Rezension zu "Die Masken der Sexualität" von Camille Paglia
In der 70er Jahren des 20sten Jahrhunderts traten Alice Schwarzer (Der kleine Unterschied) und Esther Vilar (Der dressierte Mann) in Fernseh-Talkshows gegeneinander an. Die eine Autorin sah in den Frauen das unterdrückte Geschlecht, die andere stritt auf Seiten der Männer. Das die Wahrheit in der Mitte liegt, war damals mein Eindruck, und in "Die Masken der Sexualität" Camille Paglia, Mitte der 80er erschienen, fand ich meine geistige Heimat.

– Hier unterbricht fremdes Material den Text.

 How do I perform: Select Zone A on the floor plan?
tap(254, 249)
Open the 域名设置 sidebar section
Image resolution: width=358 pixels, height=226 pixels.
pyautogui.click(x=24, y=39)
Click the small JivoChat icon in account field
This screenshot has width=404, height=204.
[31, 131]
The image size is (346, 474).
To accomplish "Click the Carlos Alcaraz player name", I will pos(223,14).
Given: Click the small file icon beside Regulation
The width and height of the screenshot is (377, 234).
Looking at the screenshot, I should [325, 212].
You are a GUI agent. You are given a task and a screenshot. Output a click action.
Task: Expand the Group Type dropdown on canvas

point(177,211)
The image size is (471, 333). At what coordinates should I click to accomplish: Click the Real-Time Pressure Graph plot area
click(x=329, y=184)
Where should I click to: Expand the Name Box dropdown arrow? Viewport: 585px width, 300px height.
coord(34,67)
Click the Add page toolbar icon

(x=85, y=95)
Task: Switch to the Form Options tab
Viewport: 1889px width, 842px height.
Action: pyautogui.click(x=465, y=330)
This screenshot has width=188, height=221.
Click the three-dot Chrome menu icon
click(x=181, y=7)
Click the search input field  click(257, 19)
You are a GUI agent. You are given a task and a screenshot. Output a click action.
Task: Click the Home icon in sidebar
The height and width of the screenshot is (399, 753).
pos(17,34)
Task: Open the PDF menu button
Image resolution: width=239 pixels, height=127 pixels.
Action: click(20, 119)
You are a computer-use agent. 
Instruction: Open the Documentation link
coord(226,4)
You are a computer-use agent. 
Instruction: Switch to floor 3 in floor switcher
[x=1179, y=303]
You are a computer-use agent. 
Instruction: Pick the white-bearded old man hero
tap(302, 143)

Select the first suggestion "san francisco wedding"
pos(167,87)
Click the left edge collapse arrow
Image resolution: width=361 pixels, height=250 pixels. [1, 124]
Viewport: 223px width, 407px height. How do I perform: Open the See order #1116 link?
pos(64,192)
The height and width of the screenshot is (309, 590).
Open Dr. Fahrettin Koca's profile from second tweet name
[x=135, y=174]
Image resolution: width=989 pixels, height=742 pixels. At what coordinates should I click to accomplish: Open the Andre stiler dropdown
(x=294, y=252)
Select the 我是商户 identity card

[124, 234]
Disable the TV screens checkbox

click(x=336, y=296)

Dreißig Jahre später in 2023 hat sich die in den Medien omnipräsente Alice Schwarzer von einer Radikalemanze zur Putin-Versteherin gewandelt und verbreitet Verschwörungstheorien. Esther Vilar hingegen, aus einer jüdischen Familie stammend, engagierte sich in der Giordano-Bruno-Stiftung, studierte Medizin, Psychologie und Soziologie, schrieb weitere Bücher, auch Romane, und Theaterstücke. Die empfindet sich nicht als Frauen- oder Männerrechtlerin, sondern als Menschenrechtlerin, siehe Interview von 2021:
Camille Paglia, amerikanischen Hochschulprofessorin, die sich als bisexuell bezeichnet und ihre Kinder in einer lesbischen Ehe großzieht, wehrt sich einerseits entschieden gegen die Vereinnahmung der Frauenemanzipation durch den radikalen Feminismus, und andererseits gegen Vereinnahmung durch neurechte Verlage, wie 2018 in Deutschland geschehen:
https://www.zeit.de/kultur/literatur/2018-04/camille-paglia-antaios-feminismus-rechtes-denken
"Die Masken der Sexualität" ist lesenswert, gerade heutzutage, in einer Zeit des Lagerdenkens. Hier ein kurzes Interview mit der Autorin vom Januar 2023:
AUS DER BESCHREIBUNG DES VERLAGS: "Am Anfang war nicht das Wort, sondern die Natur - damit beginnt Camille Paglias großartige Revision des westlichen Kulturbegriffs. Ihre provokanten Thesen eröffnen eine erregend neue Perspektive auf das Denken der neunziger Jahre. Der Krieg der Geschlechter hat biologische Wurzeln, Pornographie, Sadismus, Voyeurismus entstammen der Natur des Menschen, und erst die christlich-jüdische Morallehre hat das Dämonische zum Bösen erklärt - ohne es je besiegen zu können. Lord Byron und die Rolling Stones, die Präraffaeliten und Pop-Star Madonna: Camille Paglia spannt einen gewaltigen Bogen vom alten Ägypten bis zur Gegenwart, von der Venus von Willendorf bis zum TV-Werbspot - eine Geschichte der sexuellen Maskierungen und Entblößungen. Polemischer Furor und profundes Wissen, brillant pointierte Attacken und der vergleichende Blick über die Jahrtausende hinweg machen deutlich, worum es Camille Paglia geht. Die vornehmlich von Männern geschriebene Kulturgeschichte erscheint als permanenter Verdrängungskrieg gegen die heidnisch ungebändigte Sexualität, der Feminismus als törichter Versuch, Sexualität zu domestizieren. Aus ihren hellsichtigen Analysen entwickelt Camille Paglia das Szenario des immerwährenden Konflikts zwischen Dionysos und Apollon, wie er seit Nietzsche nicht mehr so eindringlich und lebendig gestaltet wurde. Die Künstler aller Epochen haben das ihre dazu beigetragen, und sie finden hier zu einer Stimme zusammen, quer durch alle geheiligten Weltordnungen, beunruhigend und vorwärtstreibend."